What you are asked to do
Please copy out all the data. Every detail stays the same.

┄┄┄┄┄┄┄┄┄┄

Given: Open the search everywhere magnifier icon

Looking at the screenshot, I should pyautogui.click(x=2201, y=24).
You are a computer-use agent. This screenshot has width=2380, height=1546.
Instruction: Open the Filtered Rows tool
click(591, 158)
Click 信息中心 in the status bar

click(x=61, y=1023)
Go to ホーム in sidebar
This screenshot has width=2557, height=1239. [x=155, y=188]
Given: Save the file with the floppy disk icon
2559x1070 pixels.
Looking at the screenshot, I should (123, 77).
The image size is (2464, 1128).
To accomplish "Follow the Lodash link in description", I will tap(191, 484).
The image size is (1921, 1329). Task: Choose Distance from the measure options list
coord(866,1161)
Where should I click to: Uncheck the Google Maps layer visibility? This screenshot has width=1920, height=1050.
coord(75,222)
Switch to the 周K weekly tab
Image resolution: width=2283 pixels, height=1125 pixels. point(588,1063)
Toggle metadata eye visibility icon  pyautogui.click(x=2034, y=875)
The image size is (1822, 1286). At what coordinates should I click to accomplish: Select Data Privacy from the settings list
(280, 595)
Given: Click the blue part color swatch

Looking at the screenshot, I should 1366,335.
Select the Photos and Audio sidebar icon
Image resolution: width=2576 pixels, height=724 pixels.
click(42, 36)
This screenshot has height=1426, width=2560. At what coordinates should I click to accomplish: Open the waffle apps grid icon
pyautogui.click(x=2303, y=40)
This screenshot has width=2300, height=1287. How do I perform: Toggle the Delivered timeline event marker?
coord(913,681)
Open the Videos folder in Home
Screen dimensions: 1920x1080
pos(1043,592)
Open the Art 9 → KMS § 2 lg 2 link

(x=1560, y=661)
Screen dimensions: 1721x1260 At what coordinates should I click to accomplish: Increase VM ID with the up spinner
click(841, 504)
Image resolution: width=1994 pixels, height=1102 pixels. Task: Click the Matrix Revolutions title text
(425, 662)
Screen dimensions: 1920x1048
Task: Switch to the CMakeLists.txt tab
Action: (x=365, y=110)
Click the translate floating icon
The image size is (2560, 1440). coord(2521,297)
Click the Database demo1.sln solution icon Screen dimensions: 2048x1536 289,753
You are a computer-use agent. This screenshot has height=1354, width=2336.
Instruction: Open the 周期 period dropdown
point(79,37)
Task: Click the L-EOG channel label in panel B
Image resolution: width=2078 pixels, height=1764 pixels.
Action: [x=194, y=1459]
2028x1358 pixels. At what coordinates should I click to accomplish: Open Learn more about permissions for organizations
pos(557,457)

┄┄┄┄┄┄┄┄┄┄

Answer to this problem
Given: Open the search everywhere magnifier icon

Looking at the screenshot, I should pyautogui.click(x=2201, y=24).
You are a computer-use agent. This screenshot has width=2380, height=1546.
Instruction: Open the Filtered Rows tool
click(591, 158)
Click 信息中心 in the status bar

click(x=61, y=1023)
Go to ホーム in sidebar
This screenshot has width=2557, height=1239. [x=155, y=188]
Given: Save the file with the floppy disk icon
2559x1070 pixels.
Looking at the screenshot, I should (123, 77).
The image size is (2464, 1128).
To accomplish "Follow the Lodash link in description", I will tap(191, 484).
The image size is (1921, 1329). Task: Choose Distance from the measure options list
coord(866,1161)
Where should I click to: Uncheck the Google Maps layer visibility? This screenshot has width=1920, height=1050.
coord(75,222)
Switch to the 周K weekly tab
Image resolution: width=2283 pixels, height=1125 pixels. point(588,1063)
Toggle metadata eye visibility icon  pyautogui.click(x=2034, y=875)
The image size is (1822, 1286). At what coordinates should I click to accomplish: Select Data Privacy from the settings list
(280, 595)
Given: Click the blue part color swatch

Looking at the screenshot, I should 1366,335.
Select the Photos and Audio sidebar icon
Image resolution: width=2576 pixels, height=724 pixels.
click(42, 36)
This screenshot has height=1426, width=2560. At what coordinates should I click to accomplish: Open the waffle apps grid icon
pyautogui.click(x=2303, y=40)
This screenshot has width=2300, height=1287. How do I perform: Toggle the Delivered timeline event marker?
coord(913,681)
Open the Videos folder in Home
Screen dimensions: 1920x1080
pos(1043,592)
Open the Art 9 → KMS § 2 lg 2 link

(x=1560, y=661)
Screen dimensions: 1721x1260 At what coordinates should I click to accomplish: Increase VM ID with the up spinner
click(841, 504)
Image resolution: width=1994 pixels, height=1102 pixels. Task: Click the Matrix Revolutions title text
(425, 662)
Screen dimensions: 1920x1048
Task: Switch to the CMakeLists.txt tab
Action: (x=365, y=110)
Click the translate floating icon
The image size is (2560, 1440). coord(2521,297)
Click the Database demo1.sln solution icon Screen dimensions: 2048x1536 289,753
You are a computer-use agent. This screenshot has height=1354, width=2336.
Instruction: Open the 周期 period dropdown
point(79,37)
Task: Click the L-EOG channel label in panel B
Image resolution: width=2078 pixels, height=1764 pixels.
Action: [x=194, y=1459]
2028x1358 pixels. At what coordinates should I click to accomplish: Open Learn more about permissions for organizations
pos(557,457)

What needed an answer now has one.